When your shirt cuffs wear out, changing the cuff can be a great way to rejuvenate the shirt. A common concern however, is what happens to shirts with pleats at the bottom of the sleeve also known as forearm pleats. This refers to a situation where a few layers of fabric are folded at the bottom of the forearm forming a pleat that is kept in place by the cuff. The number of pleats can vary by the shirt maker but typically can be anywhere from one to eight. The knife pleat is the most common type of pleat found on a shirt sleeve. The number of pleats is usually inversely correlated to the width of the fold. When a shirt has eight pleats each one will be narrower. On the other hand, when a shirt has fewer pleats, each one will be wider. It is possible to maintain the same number of pleats when changing your shirt cuffs. A seam ripper is used to carefully remove the stitching binding the frayed cuff to the shirt sleeve. The new cuff and attached to the shirt sleeve using pins and with the sleeve maintaining the same pleat formation. A sewing machine is then used stich the new cuff to the sleeve. The pins are then removed.
The existing of pleats has the added benefit of additional flexibility when changing the cuffs. Shirt cuffs tend to come in one size fits all. You may have noticed when purchasing a shirt, you are given a choice of sleeve length and collar size as well as fit. You are not prompted to pick a cuff circumference. A few made to order shirtmakers will give you the ability to add an extra inch to the cuff for the watch. For the most part though, shirt manufacturers make shirt cuffs in one size. There is a caveat though, which is the standard size of shirt cuffs varies by manufacturer or shirt brand. For example, you some shirts you wear you are able to take them off while keeping your watch on, while others you need to remove your watch in order to take the shirt off since the sleeve cuff cannot fit over the watch. With French cuffs diameter variations can be more pronounced even for those who do not wear watches since with some shirts you can leave the cuff links on when you take the shirt off and hang it up and for others you need to remove the cuff links are a prerequisite for being able to remove the shirt.
While the go to size for both barrel cuffs and French cuffs is nine inches. French cuff shirts can wound up feeling narrower at the cuff. This is because the cuff links themselves are bulkier than buttons and therefore take up more space de facto narrowing the shirt cuff since your wrist and half of the cufflink must fit within the same nine inches which makes for a tighter space than trying to fit your wrist and a button which takes up de minimis space. For this reason, we advocate for double cuff shirts to be sewn with wider cuffs than single cuff shirts. The convenience of being able to take the shirt on and off without having to remove the cuffs links each time is a much more user-friendly experience and reduces the number of steps involved in getting dressed up.
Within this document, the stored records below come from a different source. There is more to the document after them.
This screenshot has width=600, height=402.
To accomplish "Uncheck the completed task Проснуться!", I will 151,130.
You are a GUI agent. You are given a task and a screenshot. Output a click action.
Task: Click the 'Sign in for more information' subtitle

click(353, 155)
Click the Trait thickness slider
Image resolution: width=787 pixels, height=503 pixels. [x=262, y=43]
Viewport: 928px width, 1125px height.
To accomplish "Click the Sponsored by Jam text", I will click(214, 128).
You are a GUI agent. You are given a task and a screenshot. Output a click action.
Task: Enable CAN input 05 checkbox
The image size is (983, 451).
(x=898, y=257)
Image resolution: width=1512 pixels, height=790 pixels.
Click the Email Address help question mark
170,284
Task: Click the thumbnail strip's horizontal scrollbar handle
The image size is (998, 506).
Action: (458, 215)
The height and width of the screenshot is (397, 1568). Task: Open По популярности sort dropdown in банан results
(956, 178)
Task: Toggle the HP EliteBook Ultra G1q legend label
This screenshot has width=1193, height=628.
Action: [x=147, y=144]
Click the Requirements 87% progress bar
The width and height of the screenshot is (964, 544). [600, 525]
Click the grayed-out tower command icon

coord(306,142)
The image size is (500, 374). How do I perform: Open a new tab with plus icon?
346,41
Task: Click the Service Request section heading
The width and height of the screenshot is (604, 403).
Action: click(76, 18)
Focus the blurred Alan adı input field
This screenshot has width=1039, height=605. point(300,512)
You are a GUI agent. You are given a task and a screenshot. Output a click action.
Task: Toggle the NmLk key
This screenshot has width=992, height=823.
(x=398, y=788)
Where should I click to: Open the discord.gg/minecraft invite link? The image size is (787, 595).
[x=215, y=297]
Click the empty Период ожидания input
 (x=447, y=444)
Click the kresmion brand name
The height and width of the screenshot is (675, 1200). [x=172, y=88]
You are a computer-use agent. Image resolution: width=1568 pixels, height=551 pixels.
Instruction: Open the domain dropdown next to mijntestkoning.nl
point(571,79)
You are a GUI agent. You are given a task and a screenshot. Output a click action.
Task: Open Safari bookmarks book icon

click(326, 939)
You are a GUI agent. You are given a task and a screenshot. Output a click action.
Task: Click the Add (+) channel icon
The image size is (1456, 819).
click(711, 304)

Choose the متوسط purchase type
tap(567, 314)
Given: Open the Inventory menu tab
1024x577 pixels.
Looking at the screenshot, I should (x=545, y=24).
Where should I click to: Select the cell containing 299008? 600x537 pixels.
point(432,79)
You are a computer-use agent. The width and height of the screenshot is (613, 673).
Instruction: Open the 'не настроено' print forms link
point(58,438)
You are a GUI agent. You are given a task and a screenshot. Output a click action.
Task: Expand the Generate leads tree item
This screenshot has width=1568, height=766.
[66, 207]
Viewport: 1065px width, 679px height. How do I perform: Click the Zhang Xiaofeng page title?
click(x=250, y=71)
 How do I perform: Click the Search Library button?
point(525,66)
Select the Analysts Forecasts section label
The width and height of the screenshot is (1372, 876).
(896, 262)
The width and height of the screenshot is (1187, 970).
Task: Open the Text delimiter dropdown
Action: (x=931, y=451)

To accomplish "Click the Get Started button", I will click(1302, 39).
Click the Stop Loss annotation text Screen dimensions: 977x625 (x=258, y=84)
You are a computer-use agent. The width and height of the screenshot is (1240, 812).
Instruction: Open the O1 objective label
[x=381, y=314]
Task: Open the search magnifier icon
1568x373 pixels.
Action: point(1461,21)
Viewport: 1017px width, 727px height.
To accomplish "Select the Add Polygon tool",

This is where the pleats provide some breathing room. When replacing the shirt cuffs, it is possible that the replacement shirt cuffs won’t be the exact same size as the original, now frayed, shirt cuffs. These deviations are minor but nevertheless the perimeter of the cuff must map to the bottom of the shirt forearm. You can’t really adjust the size of a cuff but you can adjust the bottom of the shirt. The button and button hole tend to be at either end of a shirt cuff providing little way for trimming the shirt cuff. For obvious reasons, it would be very hard to enlarge a shirt cuff since that would require additional fabric. While cutting or adding fabric to the middle of the cuff would render the shirt inelegant especially since the cuffs are a fairly prominent part of the shirt since they can be seen even when wearing a suit or a sweater. What you can do though, is add or subtract to the number of shirt pleats. If the replacement cuff is smaller, you can add pleats to the shirt sleeve. If the replacement cuff is larger, you can let out some of the pleats to widen the bottom of the shirt sleeve. This gives you the latitude you need to change cuffs for any dress shirt. The beauty of this solution is it leads to no perceptible differences in the shirt sleeve. If a shirt has six pleats instead of eight or five instead of four it will look the shirt was designed that way to begin with.
Under certain circumstances you may want to enlarge a shirt’s cuff. This may be done because your current cuff is too small or because you need to accommodate a wrist watch. In this case by checking the pleats on the sleeves you can determine how much you are able to widen the cuff. It should be noted, that you do want to preserve some of the pleats for both elegance and because you need to the sleeve to be able to adjust as you move your arm as this will make it much more comfortable by providing you with elbow room. Thus, we do not advise letting out all the pleats.
So, to summarize shirt cuffs unlike collars are one size fits all. There are however minor variations (likely no more than an inch or two inches) depending on the manufacturer, shirt maker or brand. Adjusting the number of pleats lets you exactly match a replacement shirt cuff to the shirt sleeve in the event there are deviations. It should be noted that more often than not, this won’t be necessary given that the standard shirt cuff size is nine inches across a range of major menswear brands.